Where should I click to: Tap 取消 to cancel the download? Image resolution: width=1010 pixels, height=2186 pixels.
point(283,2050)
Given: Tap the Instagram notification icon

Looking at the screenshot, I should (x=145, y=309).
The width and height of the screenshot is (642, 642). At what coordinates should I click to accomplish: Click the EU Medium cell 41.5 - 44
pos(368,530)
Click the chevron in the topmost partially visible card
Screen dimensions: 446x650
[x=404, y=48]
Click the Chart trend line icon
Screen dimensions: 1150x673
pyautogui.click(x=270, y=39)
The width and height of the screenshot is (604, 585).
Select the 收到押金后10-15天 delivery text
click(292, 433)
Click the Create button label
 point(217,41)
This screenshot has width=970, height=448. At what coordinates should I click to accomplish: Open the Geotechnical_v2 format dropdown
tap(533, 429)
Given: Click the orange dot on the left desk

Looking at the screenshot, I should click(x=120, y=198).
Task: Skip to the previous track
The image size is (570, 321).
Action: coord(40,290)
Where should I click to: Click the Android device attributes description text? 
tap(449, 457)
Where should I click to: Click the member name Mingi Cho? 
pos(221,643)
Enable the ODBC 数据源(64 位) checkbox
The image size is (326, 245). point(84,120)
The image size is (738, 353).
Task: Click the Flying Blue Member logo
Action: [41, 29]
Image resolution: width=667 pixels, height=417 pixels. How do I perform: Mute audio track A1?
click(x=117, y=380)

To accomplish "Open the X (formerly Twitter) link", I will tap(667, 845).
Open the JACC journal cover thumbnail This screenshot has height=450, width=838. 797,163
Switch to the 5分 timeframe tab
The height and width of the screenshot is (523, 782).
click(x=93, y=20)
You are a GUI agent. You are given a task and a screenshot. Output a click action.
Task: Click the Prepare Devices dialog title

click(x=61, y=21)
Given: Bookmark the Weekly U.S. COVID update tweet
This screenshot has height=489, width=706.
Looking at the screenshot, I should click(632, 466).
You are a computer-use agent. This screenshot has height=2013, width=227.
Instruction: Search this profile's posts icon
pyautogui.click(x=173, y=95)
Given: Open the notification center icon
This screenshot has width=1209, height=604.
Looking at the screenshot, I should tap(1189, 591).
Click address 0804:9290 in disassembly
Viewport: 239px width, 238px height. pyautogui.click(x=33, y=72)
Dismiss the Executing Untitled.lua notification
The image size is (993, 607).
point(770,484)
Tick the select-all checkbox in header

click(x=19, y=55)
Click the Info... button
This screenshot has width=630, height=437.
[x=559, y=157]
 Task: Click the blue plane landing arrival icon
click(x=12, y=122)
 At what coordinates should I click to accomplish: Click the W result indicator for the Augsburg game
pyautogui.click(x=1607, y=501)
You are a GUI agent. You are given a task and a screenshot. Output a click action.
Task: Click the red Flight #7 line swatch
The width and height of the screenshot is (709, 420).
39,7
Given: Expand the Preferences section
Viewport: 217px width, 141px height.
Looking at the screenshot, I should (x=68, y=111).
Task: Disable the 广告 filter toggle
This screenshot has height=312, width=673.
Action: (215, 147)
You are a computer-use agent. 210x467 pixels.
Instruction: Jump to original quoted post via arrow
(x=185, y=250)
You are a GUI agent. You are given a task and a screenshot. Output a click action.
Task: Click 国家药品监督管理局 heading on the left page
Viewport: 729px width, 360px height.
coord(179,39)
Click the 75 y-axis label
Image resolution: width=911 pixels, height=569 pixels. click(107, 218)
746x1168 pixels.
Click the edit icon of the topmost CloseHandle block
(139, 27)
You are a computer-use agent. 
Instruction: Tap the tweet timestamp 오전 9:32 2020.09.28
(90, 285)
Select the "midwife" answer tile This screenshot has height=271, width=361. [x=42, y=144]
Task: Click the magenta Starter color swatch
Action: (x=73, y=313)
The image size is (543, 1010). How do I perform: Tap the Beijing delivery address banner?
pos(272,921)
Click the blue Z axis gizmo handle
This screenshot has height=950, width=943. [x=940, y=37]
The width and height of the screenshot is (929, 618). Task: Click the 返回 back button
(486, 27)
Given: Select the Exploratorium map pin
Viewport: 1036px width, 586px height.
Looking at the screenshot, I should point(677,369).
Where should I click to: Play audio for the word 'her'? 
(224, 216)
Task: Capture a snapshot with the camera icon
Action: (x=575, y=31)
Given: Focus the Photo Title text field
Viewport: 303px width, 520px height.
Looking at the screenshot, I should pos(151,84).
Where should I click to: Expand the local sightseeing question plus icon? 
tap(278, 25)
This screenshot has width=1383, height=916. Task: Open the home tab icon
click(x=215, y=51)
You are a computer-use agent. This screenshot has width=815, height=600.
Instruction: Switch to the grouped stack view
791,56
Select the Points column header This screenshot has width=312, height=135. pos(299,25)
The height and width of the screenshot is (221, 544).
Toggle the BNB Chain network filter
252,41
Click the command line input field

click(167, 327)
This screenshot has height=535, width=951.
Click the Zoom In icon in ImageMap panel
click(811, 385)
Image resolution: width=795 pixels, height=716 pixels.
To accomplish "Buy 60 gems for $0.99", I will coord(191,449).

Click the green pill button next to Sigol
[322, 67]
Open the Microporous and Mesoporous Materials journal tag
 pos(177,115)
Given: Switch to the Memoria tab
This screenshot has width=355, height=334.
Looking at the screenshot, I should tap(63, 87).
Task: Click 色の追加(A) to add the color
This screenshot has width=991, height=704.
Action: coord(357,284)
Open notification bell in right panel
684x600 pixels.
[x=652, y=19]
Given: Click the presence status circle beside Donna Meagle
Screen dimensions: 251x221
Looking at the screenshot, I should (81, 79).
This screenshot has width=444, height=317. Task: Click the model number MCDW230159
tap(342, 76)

··········

→ WHAT THIS TASK INVOLVES: The listing above needs to be retyped. Reproduce every line exactly.

→ FINAL ANSWER:
Where should I click to: Tap 取消 to cancel the download? Image resolution: width=1010 pixels, height=2186 pixels.
point(283,2050)
Given: Tap the Instagram notification icon

Looking at the screenshot, I should (x=145, y=309).
The width and height of the screenshot is (642, 642). At what coordinates should I click to accomplish: Click the EU Medium cell 41.5 - 44
pos(368,530)
Click the chevron in the topmost partially visible card
Screen dimensions: 446x650
[x=404, y=48]
Click the Chart trend line icon
Screen dimensions: 1150x673
pyautogui.click(x=270, y=39)
The width and height of the screenshot is (604, 585).
Select the 收到押金后10-15天 delivery text
click(292, 433)
Click the Create button label
 point(217,41)
This screenshot has width=970, height=448. At what coordinates should I click to accomplish: Open the Geotechnical_v2 format dropdown
tap(533, 429)
Given: Click the orange dot on the left desk

Looking at the screenshot, I should click(x=120, y=198).
Task: Skip to the previous track
The image size is (570, 321).
Action: coord(40,290)
Where should I click to: Click the Android device attributes description text? 
tap(449, 457)
Where should I click to: Click the member name Mingi Cho? 
pos(221,643)
Enable the ODBC 数据源(64 位) checkbox
The image size is (326, 245). point(84,120)
The image size is (738, 353).
Task: Click the Flying Blue Member logo
Action: [41, 29]
Image resolution: width=667 pixels, height=417 pixels. How do I perform: Mute audio track A1?
click(x=117, y=380)

To accomplish "Open the X (formerly Twitter) link", I will tap(667, 845).
Open the JACC journal cover thumbnail This screenshot has height=450, width=838. 797,163
Switch to the 5分 timeframe tab
The height and width of the screenshot is (523, 782).
click(x=93, y=20)
You are a GUI agent. You are given a task and a screenshot. Output a click action.
Task: Click the Prepare Devices dialog title

click(x=61, y=21)
Given: Bookmark the Weekly U.S. COVID update tweet
This screenshot has height=489, width=706.
Looking at the screenshot, I should click(632, 466).
You are a computer-use agent. This screenshot has height=2013, width=227.
Instruction: Search this profile's posts icon
pyautogui.click(x=173, y=95)
Given: Open the notification center icon
This screenshot has width=1209, height=604.
Looking at the screenshot, I should tap(1189, 591).
Click address 0804:9290 in disassembly
Viewport: 239px width, 238px height. pyautogui.click(x=33, y=72)
Dismiss the Executing Untitled.lua notification
The image size is (993, 607).
point(770,484)
Tick the select-all checkbox in header

click(x=19, y=55)
Click the Info... button
This screenshot has width=630, height=437.
[x=559, y=157]
 Task: Click the blue plane landing arrival icon
click(x=12, y=122)
 At what coordinates should I click to accomplish: Click the W result indicator for the Augsburg game
pyautogui.click(x=1607, y=501)
You are a GUI agent. You are given a task and a screenshot. Output a click action.
Task: Click the red Flight #7 line swatch
The width and height of the screenshot is (709, 420).
39,7
Given: Expand the Preferences section
Viewport: 217px width, 141px height.
Looking at the screenshot, I should (x=68, y=111).
Task: Disable the 广告 filter toggle
This screenshot has height=312, width=673.
Action: (215, 147)
You are a computer-use agent. 210x467 pixels.
Instruction: Jump to original quoted post via arrow
(x=185, y=250)
You are a GUI agent. You are given a task and a screenshot. Output a click action.
Task: Click 国家药品监督管理局 heading on the left page
Viewport: 729px width, 360px height.
coord(179,39)
Click the 75 y-axis label
Image resolution: width=911 pixels, height=569 pixels. click(107, 218)
746x1168 pixels.
Click the edit icon of the topmost CloseHandle block
(139, 27)
You are a computer-use agent. 
Instruction: Tap the tweet timestamp 오전 9:32 2020.09.28
(90, 285)
Select the "midwife" answer tile This screenshot has height=271, width=361. [x=42, y=144]
Task: Click the magenta Starter color swatch
Action: (x=73, y=313)
The image size is (543, 1010). How do I perform: Tap the Beijing delivery address banner?
pos(272,921)
Click the blue Z axis gizmo handle
This screenshot has height=950, width=943. [x=940, y=37]
The width and height of the screenshot is (929, 618). Task: Click the 返回 back button
(486, 27)
Given: Select the Exploratorium map pin
Viewport: 1036px width, 586px height.
Looking at the screenshot, I should point(677,369).
Where should I click to: Play audio for the word 'her'? 
(224, 216)
Task: Capture a snapshot with the camera icon
Action: (x=575, y=31)
Given: Focus the Photo Title text field
Viewport: 303px width, 520px height.
Looking at the screenshot, I should pos(151,84).
Where should I click to: Expand the local sightseeing question plus icon? 
tap(278, 25)
This screenshot has width=1383, height=916. Task: Open the home tab icon
click(x=215, y=51)
You are a computer-use agent. This screenshot has width=815, height=600.
Instruction: Switch to the grouped stack view
791,56
Select the Points column header This screenshot has width=312, height=135. pos(299,25)
The height and width of the screenshot is (221, 544).
Toggle the BNB Chain network filter
252,41
Click the command line input field

click(167, 327)
This screenshot has height=535, width=951.
Click the Zoom In icon in ImageMap panel
click(811, 385)
Image resolution: width=795 pixels, height=716 pixels.
To accomplish "Buy 60 gems for $0.99", I will coord(191,449).

Click the green pill button next to Sigol
[322, 67]
Open the Microporous and Mesoporous Materials journal tag
 pos(177,115)
Given: Switch to the Memoria tab
This screenshot has width=355, height=334.
Looking at the screenshot, I should tap(63, 87).
Task: Click 色の追加(A) to add the color
This screenshot has width=991, height=704.
Action: coord(357,284)
Open notification bell in right panel
684x600 pixels.
[x=652, y=19]
Given: Click the presence status circle beside Donna Meagle
Screen dimensions: 251x221
Looking at the screenshot, I should (81, 79).
This screenshot has width=444, height=317. Task: Click the model number MCDW230159
tap(342, 76)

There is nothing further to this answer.